Supplied passage
(begin)

The Feelies’ Crazy Rhythms & The Good Earth

Posted by on Mon, Oct 26, 2009 at 10:38 PM

The Feelies were one of hundreds, if not thousands, of bands influenced by the Velvet Underground. Over four albums, the Feelies proved that they were one of the greatest VU-influenced bands ever to plug in. Bar/None’s recent reissuing of the Feelies’ first two LPs, Crazy Rhythms and The Good Earth, offers fans a good reason to revisit their special breed of rock and makes it easy for novices to investigate a couple of the best recordings of the ’80s.

Operating out of the New Jersey suburb of Haledon, the Feelies sounded like the Velvets if they’d never met Andy Warhol, never did any drugs stronger than caffeine, never owned a black leather jacket, never considered adding viola to the mix, and never asked a stunning female Euro model to sing for them. In other words, the Feelies were a de-glamorized Velvets, a less citified Velvets, a Velvets excluded from Manhattan’s art-world glitterati. And, despite those hindrances, they sounded like a million bucks in hard-earned change.

The Feelies’ 1980 debut LP, Crazy Rhythms, is a paragon of quiet-to-loud/leisurely-to-urgent dynamics. Besides the VU-ish traits belabored above, the quartet—guitarist/vocalist Bill Million, guitarist/vocalist Glenn Mercer, drummer Anton Fier, and Keith DeNunzio (crucially, all played percussion)—injected no-wave angularity and Talking Heads-like anxiety into their stripped-down rock (some prefixed that word with “college” back then, to indicate musicians who appeared to operate with three-digit IQs). With his lived-in deadpan delivery, Mercer sounded a helluva lot like Lou Reed, but with oxygen rather than heroin coursing through his veins. (In a gesture that’s so un-rock and roll it’s practically heroic, the Feelies famously asked an Ann Arbor, Michigan crowd at the Blind Pig club to refrain from smoking—in 1991… in a state where indoor smoking, barbarically, is still allowed.)

(end)

Data provided
(begin)

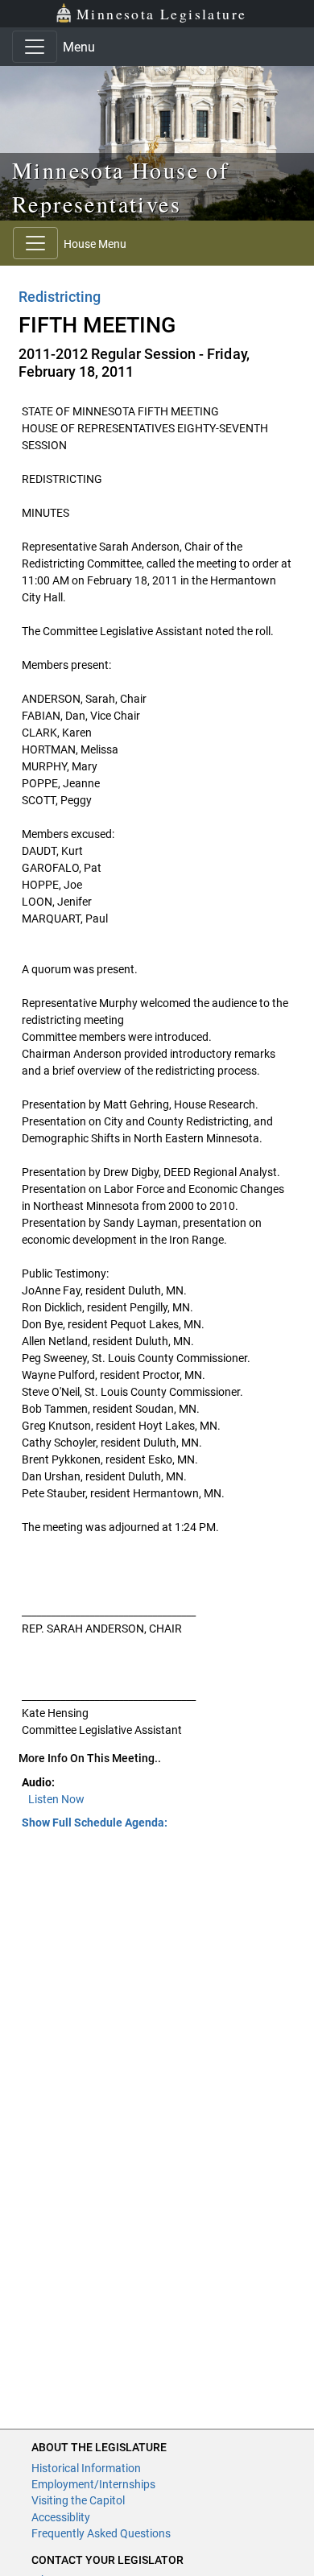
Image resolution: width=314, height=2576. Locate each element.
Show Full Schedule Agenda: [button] (94, 1822)
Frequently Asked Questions (101, 2533)
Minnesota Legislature (161, 13)
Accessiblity (60, 2517)
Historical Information (86, 2468)
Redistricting (60, 296)
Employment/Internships (93, 2484)
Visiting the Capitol (78, 2500)
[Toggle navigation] (34, 47)
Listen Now (56, 1799)
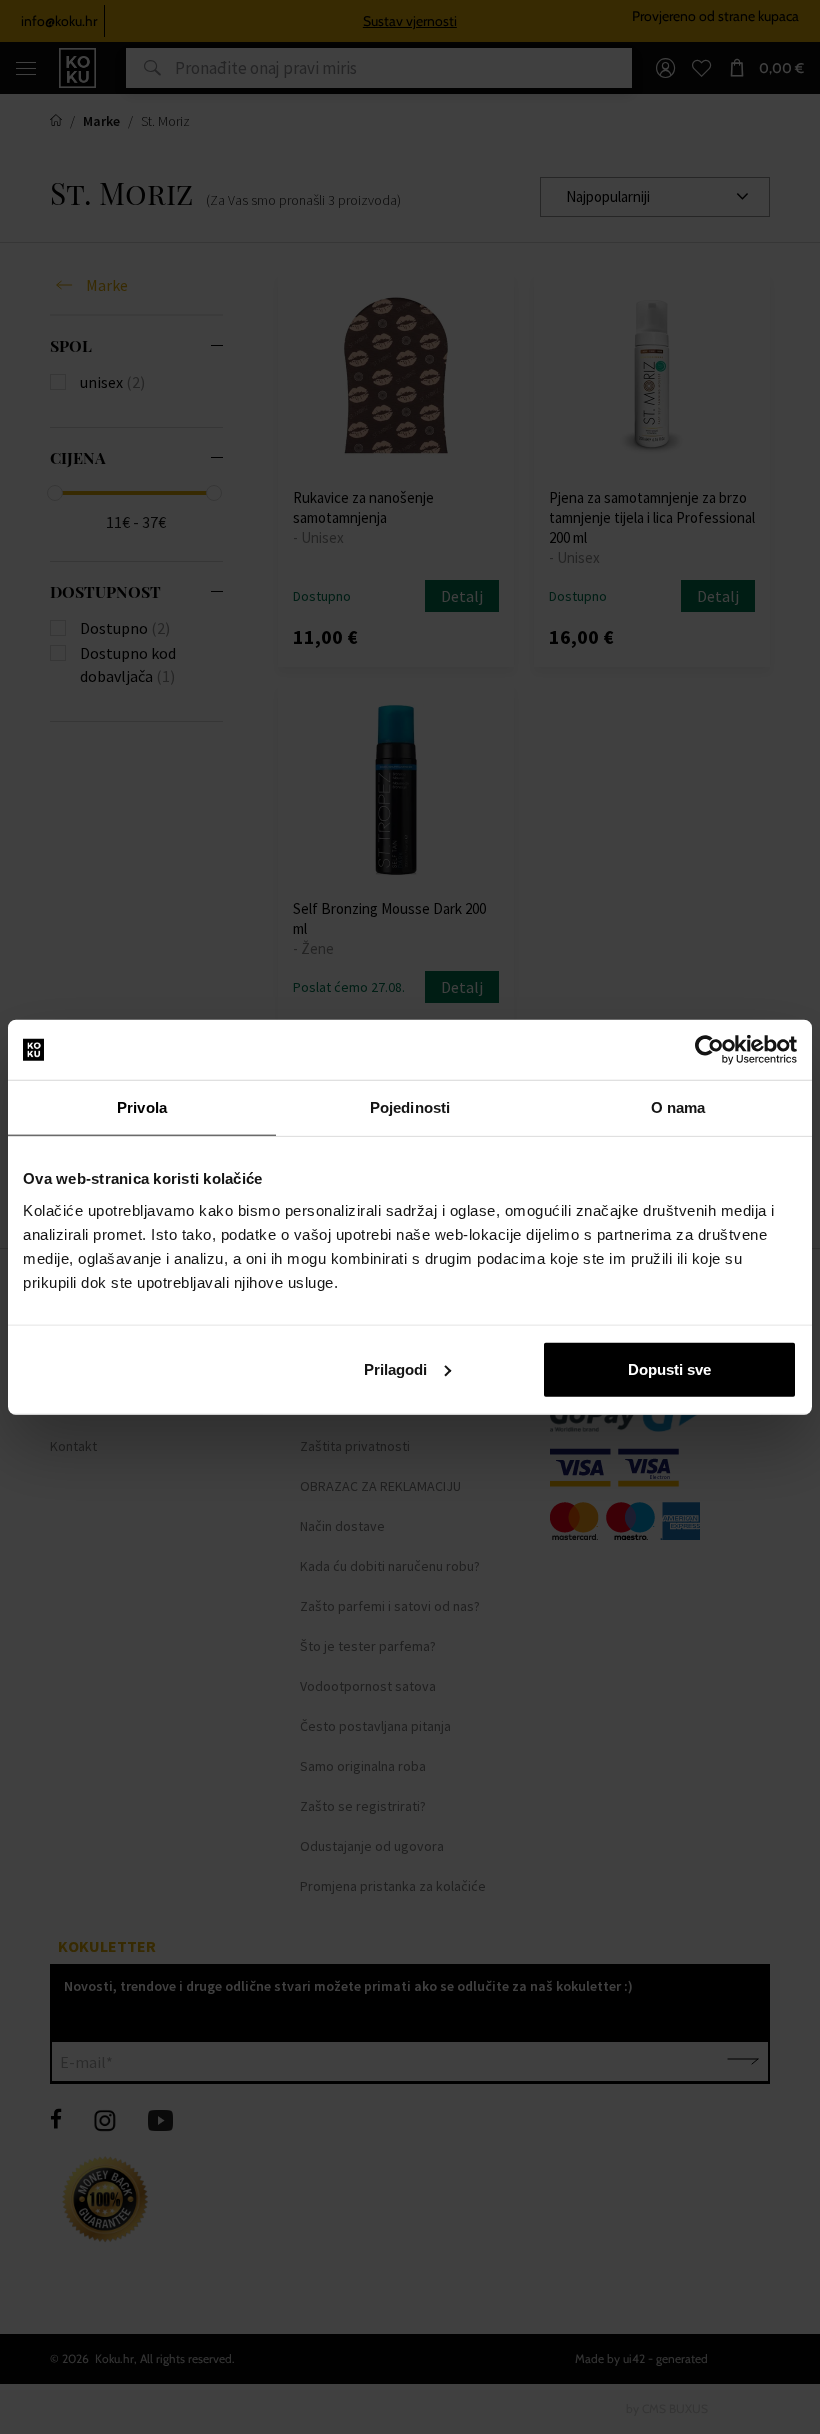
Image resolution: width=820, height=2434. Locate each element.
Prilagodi (395, 1368)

(end)

Written exercise 1
From the Feelies review, set down the text beginning at the words "The Feelies’ 1980" and stopping after the words "is still allowed.)".
Written exercise 2
Answer these from the Feelies review:
(a) Which label reissued the band's first two LPs?
(b) Out of which New Jersey suburb did the Feelies operate?
(c) Who was the drummer in the quartet on Crazy Rhythms?
None of the material is needed here.

Right answer 1
The Feelies’ 1980 debut LP, Crazy Rhythms, is a paragon of quiet-to-loud/leisurely-to-urgent dynamics. Besides the VU-ish traits belabored above, the quartet—guitarist/vocalist Bill Million, guitarist/vocalist Glenn Mercer, drummer Anton Fier, and Keith DeNunzio (crucially, all played percussion)—injected no-wave angularity and Talking Heads-like anxiety into their stripped-down rock (some prefixed that word with “college” back then, to indicate musicians who appeared to operate with three-digit IQs). With his lived-in deadpan delivery, Mercer sounded a helluva lot like Lou Reed, but with oxygen rather than heroin coursing through his veins. (In a gesture that’s so un-rock and roll it’s practically heroic, the Feelies famously asked an Ann Arbor, Michigan crowd at the Blind Pig club to refrain from smoking—in 1991… in a state where indoor smoking, barbarically, is still allowed.)

Right answer 2
(a) Bar/None
(b) Haledon
(c) Anton Fier